Monday, September 10, 2012

Howard Jacobson: 'I write fiction. The others write crap'


  • The Booker winner on his new, 'funniest-ever' book, his scorn for genre fiction and why he'll never wear a T-shirt

howard jacobson

Howard Jacobson: 'I worry that I've over-mellowed.' Photograph: Eamonn McCabe

Your new novel, Zoo Time, features a publisher who has committed suicide, an agent in hiding and a novelist harangued by book groups. Is publishing doomed?
It's not my experience that my publisher shot himself or my agent is always hiding from me but I wouldn't have written it if I didn't think there was something worrying about, not so much publishing, but the state of the book… some of the things that I play with, some of the jokes I make, attack things that need to be attacked.
You write acerbically about genre fiction
I'm contemptuous of genre things... You go into a good bookshop like Foyles and see a kind of "vampire room". I was sitting in the American Embassy a while back, trying to get a visa, and every woman in the room was reading the vampire series – you know, the one with the black cover and the bit of blood.
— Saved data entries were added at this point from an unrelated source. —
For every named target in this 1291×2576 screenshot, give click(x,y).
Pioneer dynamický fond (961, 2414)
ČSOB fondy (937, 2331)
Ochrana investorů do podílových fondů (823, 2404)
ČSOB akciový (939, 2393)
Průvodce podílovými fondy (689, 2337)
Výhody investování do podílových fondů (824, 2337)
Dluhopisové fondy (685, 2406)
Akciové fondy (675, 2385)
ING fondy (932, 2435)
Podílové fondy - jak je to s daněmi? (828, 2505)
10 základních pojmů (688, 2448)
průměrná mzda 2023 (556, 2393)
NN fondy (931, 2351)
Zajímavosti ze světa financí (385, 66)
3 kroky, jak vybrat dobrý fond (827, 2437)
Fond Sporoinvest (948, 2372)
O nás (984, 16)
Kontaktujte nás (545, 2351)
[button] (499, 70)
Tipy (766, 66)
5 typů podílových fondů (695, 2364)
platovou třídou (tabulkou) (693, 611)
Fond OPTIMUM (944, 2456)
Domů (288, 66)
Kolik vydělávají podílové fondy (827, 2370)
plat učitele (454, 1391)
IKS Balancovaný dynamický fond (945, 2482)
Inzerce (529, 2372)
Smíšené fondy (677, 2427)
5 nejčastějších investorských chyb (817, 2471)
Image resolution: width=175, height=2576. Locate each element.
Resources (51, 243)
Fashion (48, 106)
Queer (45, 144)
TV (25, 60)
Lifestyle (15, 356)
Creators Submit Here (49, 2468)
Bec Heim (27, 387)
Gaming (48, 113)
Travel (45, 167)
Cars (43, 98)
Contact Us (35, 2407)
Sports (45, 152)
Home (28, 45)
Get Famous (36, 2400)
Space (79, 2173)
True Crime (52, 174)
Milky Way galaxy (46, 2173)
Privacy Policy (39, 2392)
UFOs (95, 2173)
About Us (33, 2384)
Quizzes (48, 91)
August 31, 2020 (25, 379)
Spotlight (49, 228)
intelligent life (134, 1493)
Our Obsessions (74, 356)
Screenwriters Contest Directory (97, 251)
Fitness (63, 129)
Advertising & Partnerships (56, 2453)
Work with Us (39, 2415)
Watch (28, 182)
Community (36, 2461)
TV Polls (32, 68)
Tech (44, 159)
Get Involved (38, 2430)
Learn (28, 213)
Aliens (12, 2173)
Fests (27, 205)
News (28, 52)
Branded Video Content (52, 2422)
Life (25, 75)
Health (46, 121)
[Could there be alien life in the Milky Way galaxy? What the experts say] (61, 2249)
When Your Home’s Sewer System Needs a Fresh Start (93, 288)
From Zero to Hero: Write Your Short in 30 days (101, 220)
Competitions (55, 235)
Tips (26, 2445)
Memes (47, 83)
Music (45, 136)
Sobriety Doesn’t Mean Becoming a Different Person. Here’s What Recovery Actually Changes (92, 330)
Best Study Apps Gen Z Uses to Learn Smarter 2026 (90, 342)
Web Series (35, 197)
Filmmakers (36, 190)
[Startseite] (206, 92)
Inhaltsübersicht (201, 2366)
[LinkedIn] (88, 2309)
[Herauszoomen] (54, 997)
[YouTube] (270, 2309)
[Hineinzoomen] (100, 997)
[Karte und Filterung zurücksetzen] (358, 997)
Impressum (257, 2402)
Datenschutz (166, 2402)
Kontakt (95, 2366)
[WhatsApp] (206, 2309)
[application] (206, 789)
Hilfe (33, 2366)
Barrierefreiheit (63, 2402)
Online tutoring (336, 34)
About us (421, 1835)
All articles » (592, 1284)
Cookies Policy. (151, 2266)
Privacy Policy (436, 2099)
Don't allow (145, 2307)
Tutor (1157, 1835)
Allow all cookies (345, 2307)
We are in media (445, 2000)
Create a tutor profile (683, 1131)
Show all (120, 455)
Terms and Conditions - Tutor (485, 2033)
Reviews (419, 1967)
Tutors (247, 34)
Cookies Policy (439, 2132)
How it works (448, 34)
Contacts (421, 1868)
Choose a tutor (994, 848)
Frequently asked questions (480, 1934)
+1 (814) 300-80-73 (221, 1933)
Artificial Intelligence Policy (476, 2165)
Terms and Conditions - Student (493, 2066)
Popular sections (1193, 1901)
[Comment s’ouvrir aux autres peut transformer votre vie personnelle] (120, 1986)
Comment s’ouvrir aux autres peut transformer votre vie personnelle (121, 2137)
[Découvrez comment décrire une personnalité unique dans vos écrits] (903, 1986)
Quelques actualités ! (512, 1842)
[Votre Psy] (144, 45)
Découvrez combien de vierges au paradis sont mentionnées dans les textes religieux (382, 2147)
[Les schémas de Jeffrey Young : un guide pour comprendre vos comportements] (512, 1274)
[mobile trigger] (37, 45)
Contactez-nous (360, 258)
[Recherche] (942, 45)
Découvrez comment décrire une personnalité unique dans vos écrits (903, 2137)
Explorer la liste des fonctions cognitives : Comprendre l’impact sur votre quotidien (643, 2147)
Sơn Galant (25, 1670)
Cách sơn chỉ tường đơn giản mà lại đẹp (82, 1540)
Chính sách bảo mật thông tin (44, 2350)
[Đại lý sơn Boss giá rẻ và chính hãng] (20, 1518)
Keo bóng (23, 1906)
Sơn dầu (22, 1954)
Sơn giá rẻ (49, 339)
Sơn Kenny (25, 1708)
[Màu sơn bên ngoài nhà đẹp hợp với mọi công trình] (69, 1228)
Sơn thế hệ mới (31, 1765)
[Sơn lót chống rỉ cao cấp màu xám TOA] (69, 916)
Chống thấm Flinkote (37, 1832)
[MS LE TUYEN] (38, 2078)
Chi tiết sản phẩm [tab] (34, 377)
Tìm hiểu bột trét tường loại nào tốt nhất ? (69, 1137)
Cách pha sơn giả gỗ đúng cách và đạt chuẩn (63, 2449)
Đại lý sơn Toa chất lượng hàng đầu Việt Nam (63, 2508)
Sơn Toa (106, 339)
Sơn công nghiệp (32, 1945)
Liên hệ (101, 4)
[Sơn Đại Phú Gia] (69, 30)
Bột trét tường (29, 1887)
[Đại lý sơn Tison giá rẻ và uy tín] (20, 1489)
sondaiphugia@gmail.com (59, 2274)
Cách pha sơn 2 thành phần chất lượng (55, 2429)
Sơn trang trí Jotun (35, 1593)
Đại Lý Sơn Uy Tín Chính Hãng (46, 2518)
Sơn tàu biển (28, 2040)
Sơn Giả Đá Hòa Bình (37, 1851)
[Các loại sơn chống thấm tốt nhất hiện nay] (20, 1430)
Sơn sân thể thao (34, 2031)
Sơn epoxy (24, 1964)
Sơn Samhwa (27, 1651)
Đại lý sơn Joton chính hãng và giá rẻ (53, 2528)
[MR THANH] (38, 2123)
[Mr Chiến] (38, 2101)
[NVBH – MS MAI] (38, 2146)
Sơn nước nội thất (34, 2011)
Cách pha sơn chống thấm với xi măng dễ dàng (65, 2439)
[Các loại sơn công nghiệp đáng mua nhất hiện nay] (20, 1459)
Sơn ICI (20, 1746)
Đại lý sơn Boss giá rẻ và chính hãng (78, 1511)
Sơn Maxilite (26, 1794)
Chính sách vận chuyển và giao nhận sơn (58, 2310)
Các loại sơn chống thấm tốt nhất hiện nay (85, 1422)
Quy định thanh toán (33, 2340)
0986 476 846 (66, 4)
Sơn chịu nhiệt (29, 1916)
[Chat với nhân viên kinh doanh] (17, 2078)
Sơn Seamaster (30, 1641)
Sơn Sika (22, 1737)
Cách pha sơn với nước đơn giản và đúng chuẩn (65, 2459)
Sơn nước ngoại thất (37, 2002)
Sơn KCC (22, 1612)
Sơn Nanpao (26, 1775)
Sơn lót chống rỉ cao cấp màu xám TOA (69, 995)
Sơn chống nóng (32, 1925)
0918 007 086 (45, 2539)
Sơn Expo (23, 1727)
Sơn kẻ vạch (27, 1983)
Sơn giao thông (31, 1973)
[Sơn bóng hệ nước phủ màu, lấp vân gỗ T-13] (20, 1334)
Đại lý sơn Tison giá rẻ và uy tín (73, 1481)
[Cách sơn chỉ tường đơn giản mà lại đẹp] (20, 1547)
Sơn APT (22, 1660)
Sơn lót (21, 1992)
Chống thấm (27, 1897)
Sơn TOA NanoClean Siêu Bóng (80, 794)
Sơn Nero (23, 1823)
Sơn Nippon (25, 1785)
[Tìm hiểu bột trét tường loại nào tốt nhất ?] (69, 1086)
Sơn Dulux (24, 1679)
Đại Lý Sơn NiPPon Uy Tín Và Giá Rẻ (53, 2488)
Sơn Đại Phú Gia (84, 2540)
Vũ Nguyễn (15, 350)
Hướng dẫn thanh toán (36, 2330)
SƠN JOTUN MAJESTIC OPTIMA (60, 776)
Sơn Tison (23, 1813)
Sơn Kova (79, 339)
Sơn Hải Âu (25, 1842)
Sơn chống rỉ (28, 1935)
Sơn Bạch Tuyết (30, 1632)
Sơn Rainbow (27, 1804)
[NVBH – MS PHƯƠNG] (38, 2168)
Now people are reading soft porn! What happened to the fun of reading a good book? There are people who, when they say they prefer Henry James to Fifty Shades of Grey, they do actually mean that.
Your protagonist, middle-aged novelist Guy Ableman, gets collared by a furious woman at a book group. Did that happen to you?
Reading groups should be the most wonderful things but every time you go to one you hear the most terrible things… That scene has actually happened to me. I have had someone say "The only character I identified with was the one who was dead." It makes me want to lecture them. You do not, when you read a novel, identify with a character. Lear was a horrible father. Othello was not a man you want to be married to.
This is your first novel since winning the 2010 Man Booker prize for The Finkler Question. Was it hard to follow up?
I don't know because this book was half-written when I won. As soon as I finished The Finkler Question, I was in despair. I'd changed my English publisher because they'd been lukewarm about it and not offered enough money. The American publisher didn't like it. The Canadian publisher didn't like it… I'd been bleeding readers since my first novel and I could see my own career going down. I thought: people don't get the joke, they don't get that something can be funny and sad. It's over, I thought. If I was going to do another book, it would have to be wildly funny. I'm good at comedy when I'm feeling down. So I started writing Zoo Time and had a marvellous time. I think it's the funniest novel I've ever written. And then I won the fucking Man Booker! It was the biggest joke of all. Because how can you write a novel about literary failure when you've won the Booker?
Did winning make you happier?
I could feel quieter and happier, winning that prize. It was like they were saying "OK, we get it now", because I felt I'd been working away at the edges for years. It was nothing to do with antisemitism but I felt I had a voice that was not quite suitable – like having too loud a voice for a quiet room. I feel that voice has been accepted. It is a Jewish voice. And because this isn't America, it took longer to accept. In America, post-Scott Fitzgerald, they're all Jewish or aspiring to be.
What do you make of the term "literary fiction"?
I hate the phrase "literary fiction". I write fiction. The others write crap.
Does your wife [television producer Jenny de Yong] read your manuscripts?
She's the first port of call. I give her the manuscript only when it's finished, then I stay out of her hair for three or four days. The house goes very still. I hear the pages turning and sometimes I listen at her study to hear if she's crying or laughing. There's only one novel where she's said, "This could be the end of our marriage but this book isn't working." I called the publisher and said they'd have to wait a bit longer for it.
What book was that?
The Act of Love. It's not a very English book. It's about sexual perversion.
Does she still have the Mulberry handbag you bought her with the Booker prize money?
Yes, she's still using it. The number of people who didn't get that joke, who said to me "Have you really spent the whole £50,000 on a handbag?"
You used to sell handbags for a living…
My dad had a market stall and whenever you're in trouble for money, as I was when I was teaching in Cambridge, you turned to markets. I sold them for about three years in the late 60s, early 70s. Sometimes my students would help me out and I'd give them supervisions on the stall.